It’s open season on email hackers, tracking cookies and Facebook shadow profiling as our favorite open-source software makers at Mozilla have released a series of updates for its Firefox web browser, Firefox Monitor service, and its Facebook Container, as well as rounding out a series of mobile password managers with a new extension called Firefox Lockwise.
Mozilla actually has a history with password managers for mobile platforms, having launched the Firefox Lockbox app for iOS last summer and for Android this March. Ironically, the desktop version of Firefox has lacked the ability to autofill account credentials that have been previously used in the browser. With the new Lockwise extension rolling out today, that feature finally comes to the desktop and the Android and iOS apps have been renamed to align with the new brand.
The company has also updated its Firefox Monitor site, which sources its information from the data breach tracking project “Have I Been Pwned” and is able to alert users if their email address has been compromised as new breaches are reported. Mozilla has installed a new dashboard that will let users to manage multiple email addresses at once.

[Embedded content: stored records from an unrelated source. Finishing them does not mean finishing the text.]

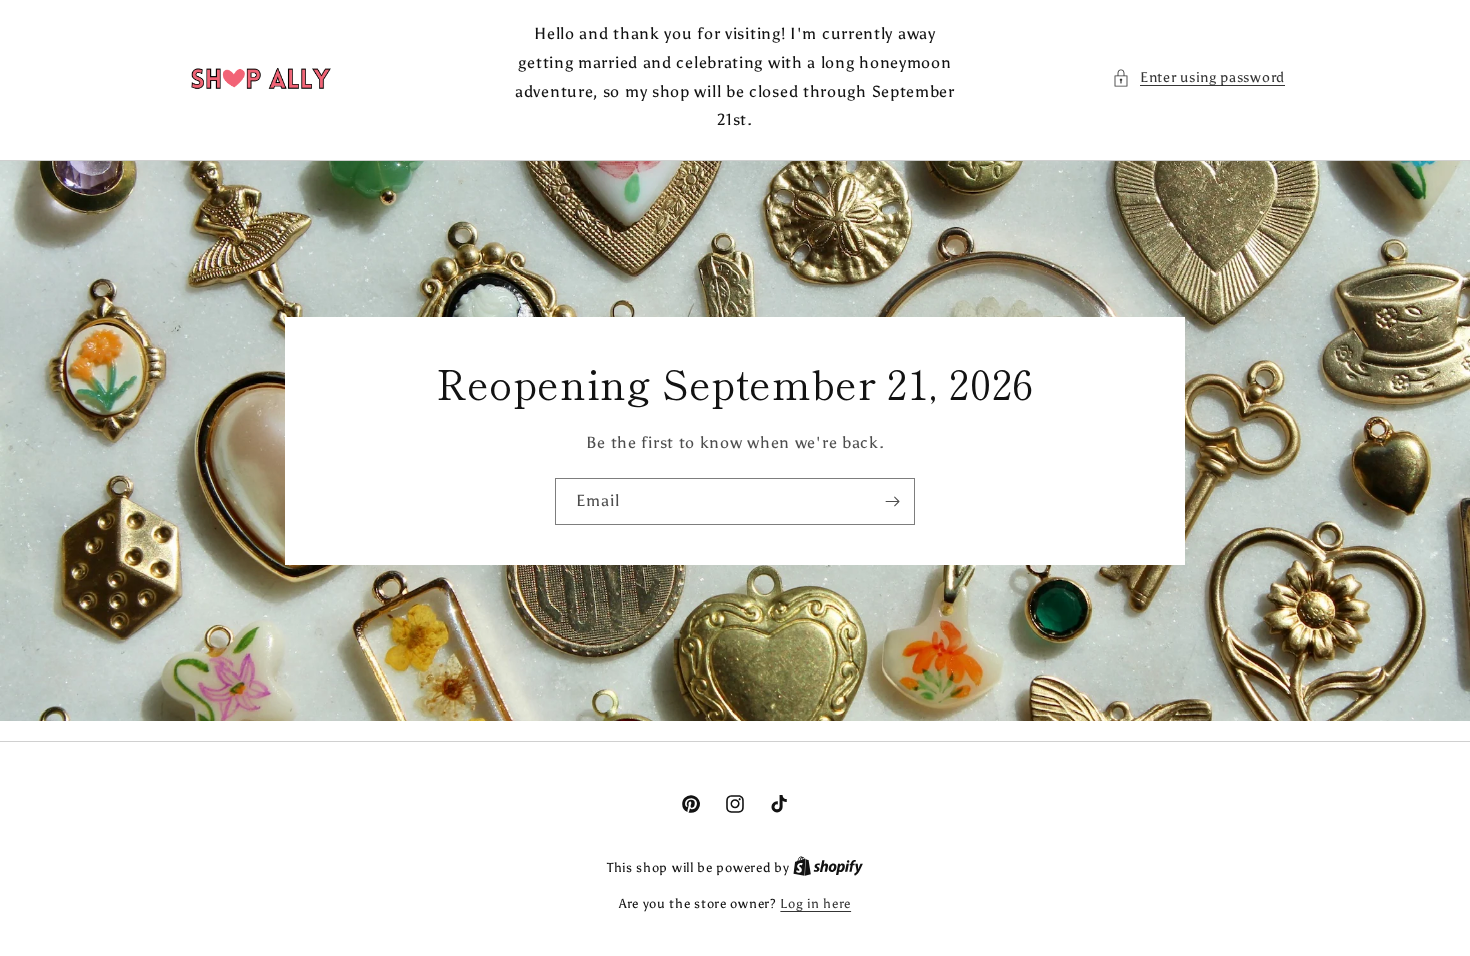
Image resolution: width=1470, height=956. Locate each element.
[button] (1198, 77)
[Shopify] (828, 867)
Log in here (815, 903)
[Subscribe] (892, 501)
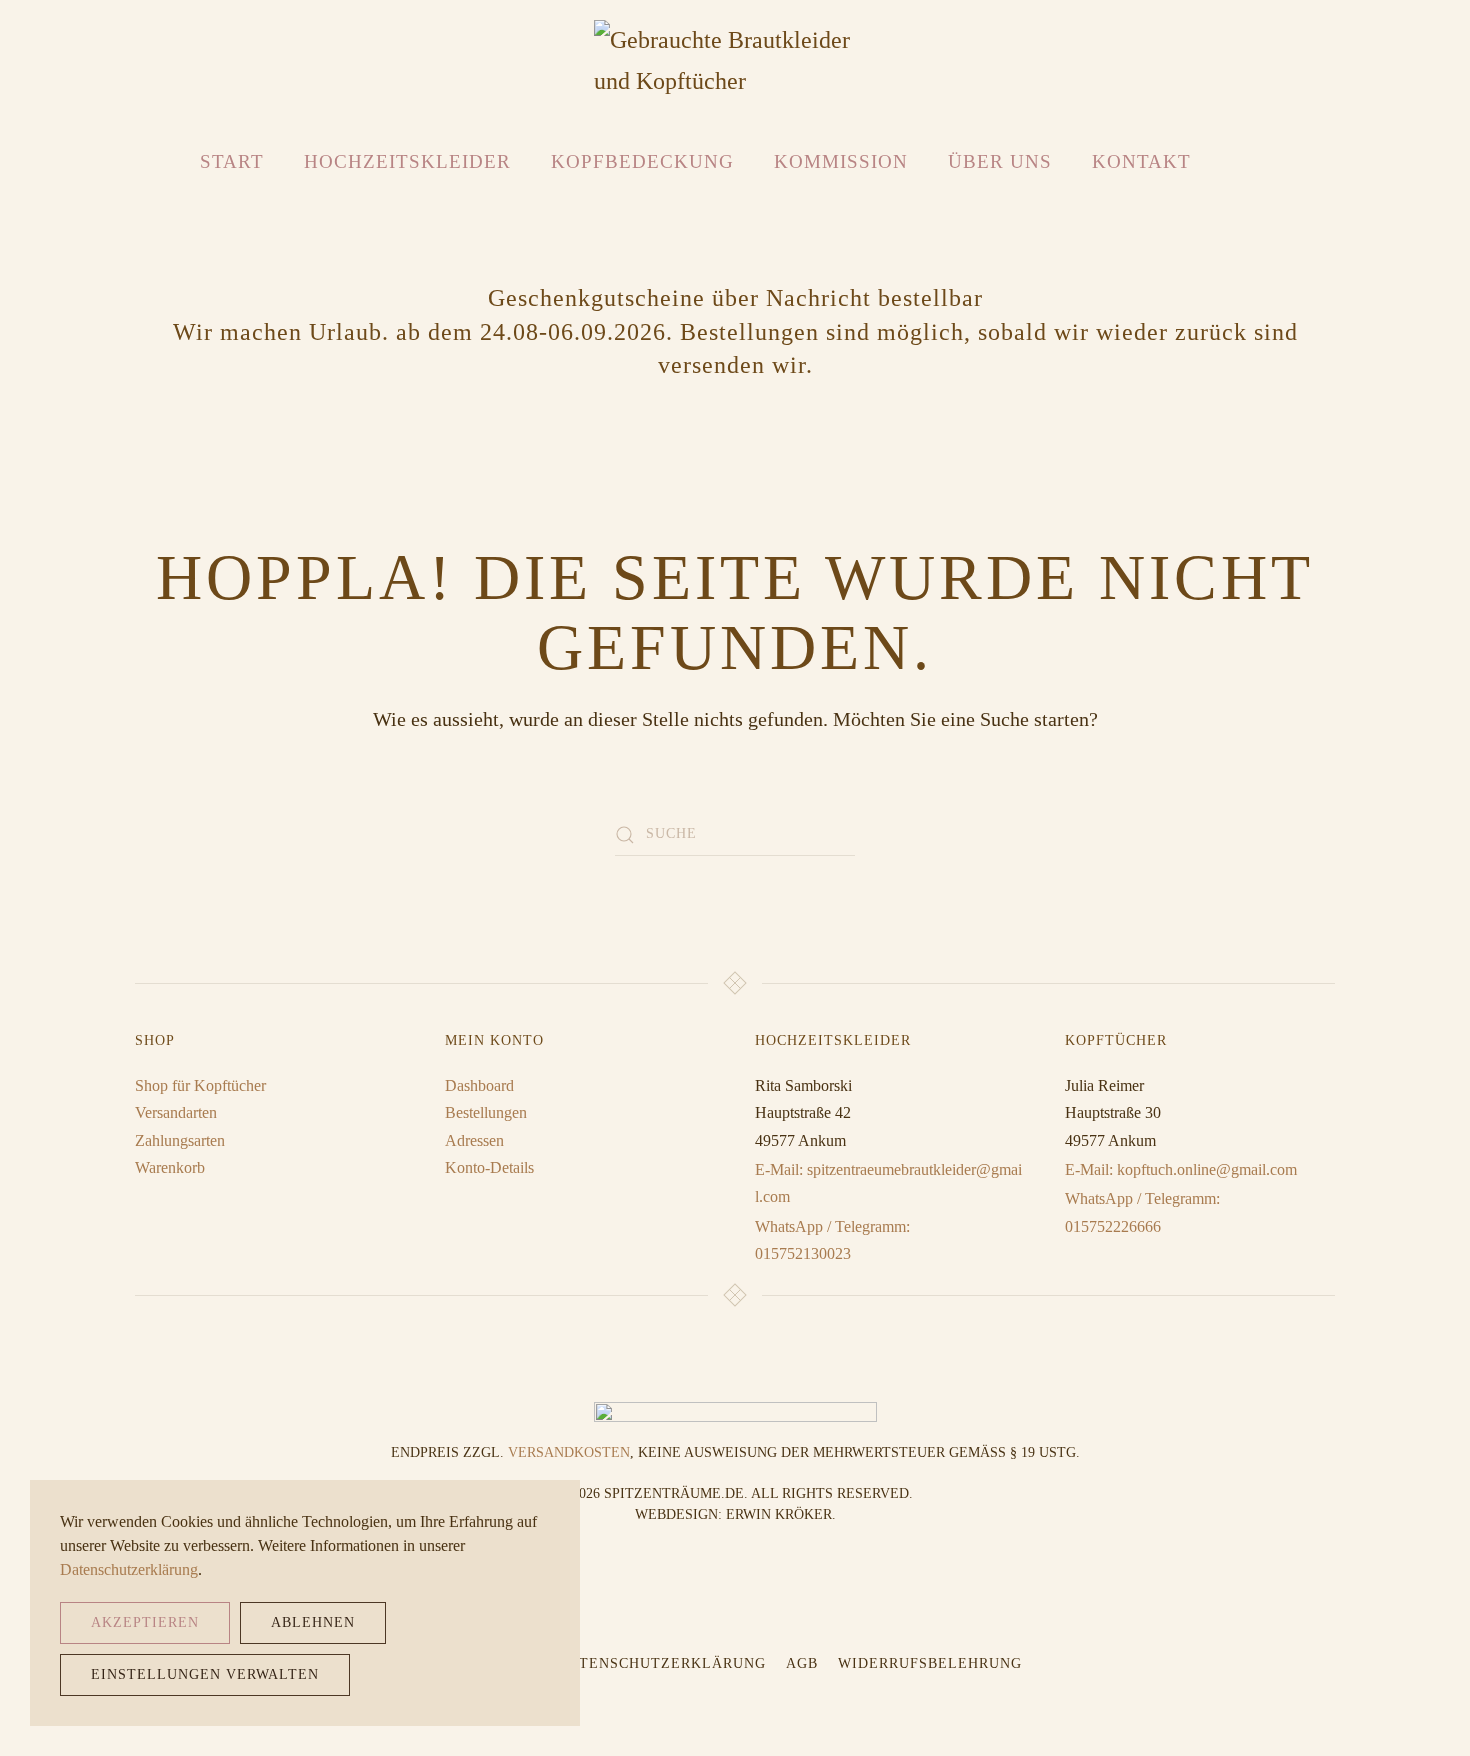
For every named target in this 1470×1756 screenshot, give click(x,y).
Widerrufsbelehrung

Mozilla has also updated its Facebook Container extension, which blocks the social platform from tracker its users’ activities on the site and on external links. It is now able to stop Facebook from collecting data wherever its sharing APIs are used. That means if a news site or blog (even ours) lets you share and like a post on Facebook, the company won’t be able to pull data and attach that to your profile or, if you don’t have an account, build a shadow profile on you. You’ll know that the container is working when you see the fence icon above a Facebook button, as you see above.
The biggest change from Firefox is that it’s about to turn on new anti-tracking measures that were promised last August. Enhanced Tracking Protection mode automatically blocks cookies listed by partner organization The Disconnect List to protect user privacy and improve page load times. Users will be able to see what trackers have been blocked by clicking on the ‘i’ symbol in the address bar.
New installations will already have ETP turned on by default. Existing users can turn on ETP manually by heading to the Content Blocking section in the browser settings and clicking on the Custom box. Users should mark the Cookies checkbox and select “Third-party trackers” from the adjacent drop-down menu. Every user will eventually have ETP turned on by default in the next few months.
Android users have already been able to block trackers with the Firefox Focus browser, though nearly all of the features in that app are concentrated on privacy. Mainstreaming ETP on establishes a new baseline on that front for more users while keeping Firefox’s flexibility.